Directions for this task:
Make an exact copy of the records below. Include every line.

==== Data for processing ====

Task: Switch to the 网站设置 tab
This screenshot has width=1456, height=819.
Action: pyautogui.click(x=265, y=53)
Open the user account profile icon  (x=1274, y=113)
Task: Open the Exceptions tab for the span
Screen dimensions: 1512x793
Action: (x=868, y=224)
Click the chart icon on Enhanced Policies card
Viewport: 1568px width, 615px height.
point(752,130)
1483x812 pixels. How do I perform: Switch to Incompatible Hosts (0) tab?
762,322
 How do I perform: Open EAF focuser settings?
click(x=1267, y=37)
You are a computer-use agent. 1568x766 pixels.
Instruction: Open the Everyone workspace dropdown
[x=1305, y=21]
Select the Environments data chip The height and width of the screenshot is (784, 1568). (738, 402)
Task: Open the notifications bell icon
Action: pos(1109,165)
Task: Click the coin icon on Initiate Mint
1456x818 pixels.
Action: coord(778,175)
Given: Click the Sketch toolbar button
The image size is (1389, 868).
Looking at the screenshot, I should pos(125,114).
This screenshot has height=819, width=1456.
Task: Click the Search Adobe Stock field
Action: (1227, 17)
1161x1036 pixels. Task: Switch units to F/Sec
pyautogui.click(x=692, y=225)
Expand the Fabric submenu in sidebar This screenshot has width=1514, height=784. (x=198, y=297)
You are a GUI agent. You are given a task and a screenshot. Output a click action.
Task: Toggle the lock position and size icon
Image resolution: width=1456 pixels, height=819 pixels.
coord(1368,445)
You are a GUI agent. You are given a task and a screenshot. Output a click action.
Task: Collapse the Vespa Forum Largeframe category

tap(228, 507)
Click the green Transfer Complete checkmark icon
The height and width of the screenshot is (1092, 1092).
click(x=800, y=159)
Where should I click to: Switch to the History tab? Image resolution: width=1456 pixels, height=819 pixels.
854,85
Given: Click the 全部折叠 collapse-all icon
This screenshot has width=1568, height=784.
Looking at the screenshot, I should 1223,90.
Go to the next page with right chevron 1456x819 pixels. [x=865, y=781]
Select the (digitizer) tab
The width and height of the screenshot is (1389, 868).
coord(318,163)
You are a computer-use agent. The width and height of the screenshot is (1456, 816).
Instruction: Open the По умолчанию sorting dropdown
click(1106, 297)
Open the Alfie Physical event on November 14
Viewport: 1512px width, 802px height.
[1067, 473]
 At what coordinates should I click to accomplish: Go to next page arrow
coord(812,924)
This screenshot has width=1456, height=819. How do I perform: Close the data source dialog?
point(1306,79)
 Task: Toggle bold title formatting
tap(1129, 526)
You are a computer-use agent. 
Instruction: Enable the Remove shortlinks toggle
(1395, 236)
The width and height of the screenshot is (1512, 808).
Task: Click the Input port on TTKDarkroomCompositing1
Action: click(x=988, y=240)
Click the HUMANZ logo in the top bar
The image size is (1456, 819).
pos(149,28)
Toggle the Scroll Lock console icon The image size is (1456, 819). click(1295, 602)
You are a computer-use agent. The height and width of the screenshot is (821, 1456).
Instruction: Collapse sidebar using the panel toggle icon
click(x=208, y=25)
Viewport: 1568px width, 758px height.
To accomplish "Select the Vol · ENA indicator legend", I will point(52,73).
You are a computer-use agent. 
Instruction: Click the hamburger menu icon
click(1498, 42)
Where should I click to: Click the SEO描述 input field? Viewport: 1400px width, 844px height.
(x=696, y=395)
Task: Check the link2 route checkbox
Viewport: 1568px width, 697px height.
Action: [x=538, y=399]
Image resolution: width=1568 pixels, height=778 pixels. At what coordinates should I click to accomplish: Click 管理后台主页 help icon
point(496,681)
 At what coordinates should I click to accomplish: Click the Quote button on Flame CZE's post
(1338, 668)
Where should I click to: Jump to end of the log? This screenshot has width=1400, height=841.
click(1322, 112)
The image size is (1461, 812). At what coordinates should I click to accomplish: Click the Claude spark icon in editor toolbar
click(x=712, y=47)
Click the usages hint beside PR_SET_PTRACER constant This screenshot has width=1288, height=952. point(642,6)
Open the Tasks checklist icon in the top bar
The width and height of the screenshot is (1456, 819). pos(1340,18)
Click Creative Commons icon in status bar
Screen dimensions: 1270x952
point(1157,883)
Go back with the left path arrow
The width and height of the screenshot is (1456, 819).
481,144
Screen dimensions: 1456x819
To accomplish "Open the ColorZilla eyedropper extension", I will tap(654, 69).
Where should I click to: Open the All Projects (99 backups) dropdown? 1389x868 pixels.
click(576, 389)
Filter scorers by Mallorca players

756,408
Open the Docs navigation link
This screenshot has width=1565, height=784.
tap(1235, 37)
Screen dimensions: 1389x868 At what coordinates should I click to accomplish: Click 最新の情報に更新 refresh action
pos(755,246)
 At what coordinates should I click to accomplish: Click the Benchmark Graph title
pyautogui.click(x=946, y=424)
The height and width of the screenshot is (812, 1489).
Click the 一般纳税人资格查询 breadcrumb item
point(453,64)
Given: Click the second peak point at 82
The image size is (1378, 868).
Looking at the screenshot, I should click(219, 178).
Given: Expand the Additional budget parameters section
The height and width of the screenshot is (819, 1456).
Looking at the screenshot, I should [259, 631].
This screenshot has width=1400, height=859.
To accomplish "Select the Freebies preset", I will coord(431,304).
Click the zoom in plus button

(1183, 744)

====

Answer for this exercise:
Task: Switch to the 网站设置 tab
This screenshot has width=1456, height=819.
Action: pyautogui.click(x=265, y=53)
Open the user account profile icon  (x=1274, y=113)
Task: Open the Exceptions tab for the span
Screen dimensions: 1512x793
Action: (x=868, y=224)
Click the chart icon on Enhanced Policies card
Viewport: 1568px width, 615px height.
point(752,130)
1483x812 pixels. How do I perform: Switch to Incompatible Hosts (0) tab?
762,322
 How do I perform: Open EAF focuser settings?
click(x=1267, y=37)
You are a computer-use agent. 1568x766 pixels.
Instruction: Open the Everyone workspace dropdown
[x=1305, y=21]
Select the Environments data chip The height and width of the screenshot is (784, 1568). (738, 402)
Task: Open the notifications bell icon
Action: pos(1109,165)
Task: Click the coin icon on Initiate Mint
1456x818 pixels.
Action: coord(778,175)
Given: Click the Sketch toolbar button
The image size is (1389, 868).
Looking at the screenshot, I should pos(125,114).
This screenshot has height=819, width=1456.
Task: Click the Search Adobe Stock field
Action: (1227, 17)
1161x1036 pixels. Task: Switch units to F/Sec
pyautogui.click(x=692, y=225)
Expand the Fabric submenu in sidebar This screenshot has width=1514, height=784. (x=198, y=297)
You are a GUI agent. You are given a task and a screenshot. Output a click action.
Task: Toggle the lock position and size icon
Image resolution: width=1456 pixels, height=819 pixels.
coord(1368,445)
You are a GUI agent. You are given a task and a screenshot. Output a click action.
Task: Collapse the Vespa Forum Largeframe category

tap(228, 507)
Click the green Transfer Complete checkmark icon
The height and width of the screenshot is (1092, 1092).
click(x=800, y=159)
Where should I click to: Switch to the History tab? Image resolution: width=1456 pixels, height=819 pixels.
854,85
Given: Click the 全部折叠 collapse-all icon
This screenshot has width=1568, height=784.
Looking at the screenshot, I should 1223,90.
Go to the next page with right chevron 1456x819 pixels. [x=865, y=781]
Select the (digitizer) tab
The width and height of the screenshot is (1389, 868).
coord(318,163)
You are a computer-use agent. The width and height of the screenshot is (1456, 816).
Instruction: Open the По умолчанию sorting dropdown
click(1106, 297)
Open the Alfie Physical event on November 14
Viewport: 1512px width, 802px height.
[1067, 473]
 At what coordinates should I click to accomplish: Go to next page arrow
coord(812,924)
This screenshot has width=1456, height=819. How do I perform: Close the data source dialog?
point(1306,79)
 Task: Toggle bold title formatting
tap(1129, 526)
You are a computer-use agent. 
Instruction: Enable the Remove shortlinks toggle
(1395, 236)
The width and height of the screenshot is (1512, 808).
Task: Click the Input port on TTKDarkroomCompositing1
Action: click(x=988, y=240)
Click the HUMANZ logo in the top bar
The image size is (1456, 819).
pos(149,28)
Toggle the Scroll Lock console icon The image size is (1456, 819). click(1295, 602)
You are a computer-use agent. The height and width of the screenshot is (821, 1456).
Instruction: Collapse sidebar using the panel toggle icon
click(x=208, y=25)
Viewport: 1568px width, 758px height.
To accomplish "Select the Vol · ENA indicator legend", I will point(52,73).
You are a computer-use agent. 
Instruction: Click the hamburger menu icon
click(1498, 42)
Where should I click to: Click the SEO描述 input field? Viewport: 1400px width, 844px height.
(x=696, y=395)
Task: Check the link2 route checkbox
Viewport: 1568px width, 697px height.
Action: [x=538, y=399]
Image resolution: width=1568 pixels, height=778 pixels. At what coordinates should I click to accomplish: Click 管理后台主页 help icon
point(496,681)
 At what coordinates should I click to accomplish: Click the Quote button on Flame CZE's post
(1338, 668)
Where should I click to: Jump to end of the log? This screenshot has width=1400, height=841.
click(1322, 112)
The image size is (1461, 812). At what coordinates should I click to accomplish: Click the Claude spark icon in editor toolbar
click(x=712, y=47)
Click the usages hint beside PR_SET_PTRACER constant This screenshot has width=1288, height=952. point(642,6)
Open the Tasks checklist icon in the top bar
The width and height of the screenshot is (1456, 819). pos(1340,18)
Click Creative Commons icon in status bar
Screen dimensions: 1270x952
point(1157,883)
Go back with the left path arrow
The width and height of the screenshot is (1456, 819).
481,144
Screen dimensions: 1456x819
To accomplish "Open the ColorZilla eyedropper extension", I will tap(654, 69).
Where should I click to: Open the All Projects (99 backups) dropdown? 1389x868 pixels.
click(576, 389)
Filter scorers by Mallorca players

756,408
Open the Docs navigation link
This screenshot has width=1565, height=784.
tap(1235, 37)
Screen dimensions: 1389x868 At what coordinates should I click to accomplish: Click 最新の情報に更新 refresh action
pos(755,246)
 At what coordinates should I click to accomplish: Click the Benchmark Graph title
pyautogui.click(x=946, y=424)
The height and width of the screenshot is (812, 1489).
Click the 一般纳税人资格查询 breadcrumb item
point(453,64)
Given: Click the second peak point at 82
The image size is (1378, 868).
Looking at the screenshot, I should click(219, 178).
Given: Expand the Additional budget parameters section
The height and width of the screenshot is (819, 1456).
Looking at the screenshot, I should [259, 631].
This screenshot has width=1400, height=859.
To accomplish "Select the Freebies preset", I will coord(431,304).
Click the zoom in plus button

(1183, 744)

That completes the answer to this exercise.